- Genre: Arts festival
- Frequency: Annually
- Locations: Jakarta, Indonesia
- Country: Indonesia
- Inaugurated: 2009
- Next event: October 2026
- Website: https://artjakarta.com/

= Art Jakarta =

Contemporary art fair in Indonesia

Art Jakarta is a contemporary art fair, held annually at Jakarta International Expo in Kemayoran, Jakarta, Indonesia. The fair has been organised by PT Artindo Jakarta Seni Kini since 2019, and was previously known as Bazaar Art Jakarta. Artists, galleries, collectors, and art critics from all over the world participate in this fair.
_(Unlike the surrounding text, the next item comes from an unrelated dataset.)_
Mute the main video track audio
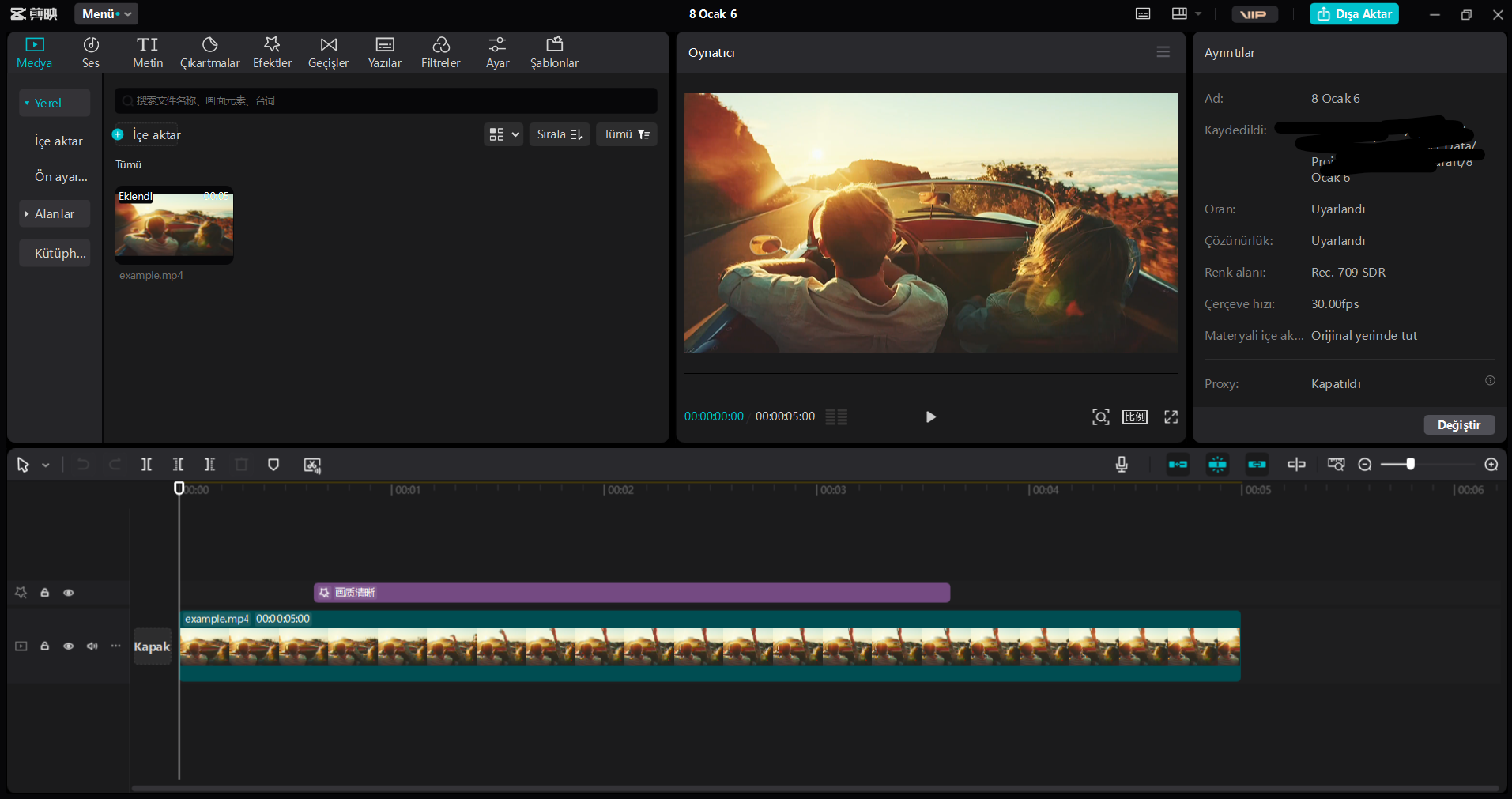1512x799 pixels. [92, 646]
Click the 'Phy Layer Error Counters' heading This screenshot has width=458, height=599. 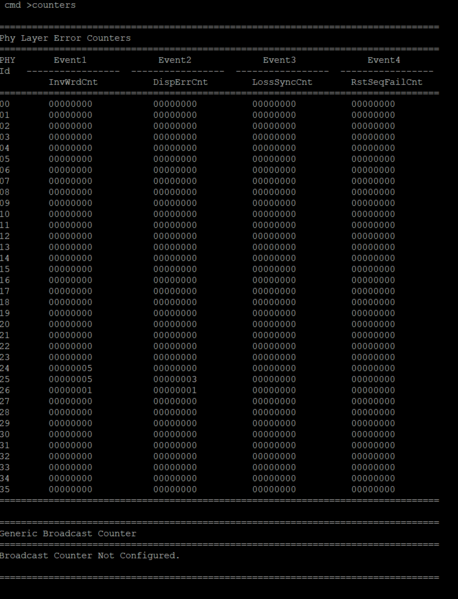(65, 38)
The fair is already established as one of Southeast Asia's most significant art fairs.

==Chronology==
Since its inception in 2009 up to 2016 the fair was known as Bazaar Art Jakarta (BAJ), held at The-Ritz Carlton Pacific Place, Jakarta. In its last edition as BAJ, 23 overseas and 19 local art galleries took part. More than 1,500 art pieces were displayed in the fair.

In 2017, Bazaar Art Jakarta changed its name to Art Jakarta and was held from 28 to 30 August. Among the galleries attending were Jakarta's Vivi Yip Artroom and Ruci Art Space, Bandung's Lawangwangi Creative Space, Zola Zulu and Singapore's Art Xchange Gallery, Art Front Gallery Element Art Space, Pearl Lam Galleries and Yavuz Gallery.

The 10th edition of Art Jakarta was held in 2018, from 2 to 5 August, presenting 51 art galleries. As many as 20 galleries came from Indonesia and the rest were from overseas. Among the galleries were ROH Projects, Gajah Gallery, RUCI Gallery, Mizuma Gallery, Lawangwangi Creative Space, YEO Workshop, Image Warehouse, Museum MACAN, Ciputra Museum and many others. A segment called Japan Art Now presented the 10 Japanese artists, along with sessions to celebrate 10 years of the fair and talks with artists. Art Jakarta 2018 presented more than 1,000 works from more than 300 artists both local and international.

From 2019 to 2023, Art Jakarta moved to a bigger venue, Jakarta Convention Center (JCC) in Senayan, Jakarta, under the leadership of a new team, Fair Director Tom Tandio and Artistic Director Enin Supriyanto. In 2019, 70 local and overseas galleries from 14 countries took part. Among the participants were Singapore based Gajah Gallery,
Arario Gallery from South Korea, Mizuma Gallery from Japan, Galerie Ovo from Taiwan along with local galleries such as Nadi Gallery, Semarang Gallery and Can's Gallery. Other than galleries and auction houses, Philips Asia displayed artworks, watches and jewelry.

Since 2024, Art Jakarta has found a new home at JIExpo, hosting more local and international galleries at a bigger space. In 2025, 75 galleries from 16 countries participated, marking the fair's biggest number of participants to date. This edition featured Korea Focus, showcasing 12 Korean galleries in collaboration with the Korean Ministry of Culture, Sports and Tourism, and the Korea Arts Management Service, and was attended by first-time participants, which were Artinformal Gallery, EDSU House, Esther Schipper, Kaikai Kiki Gallery, and Nan Ke Gallery.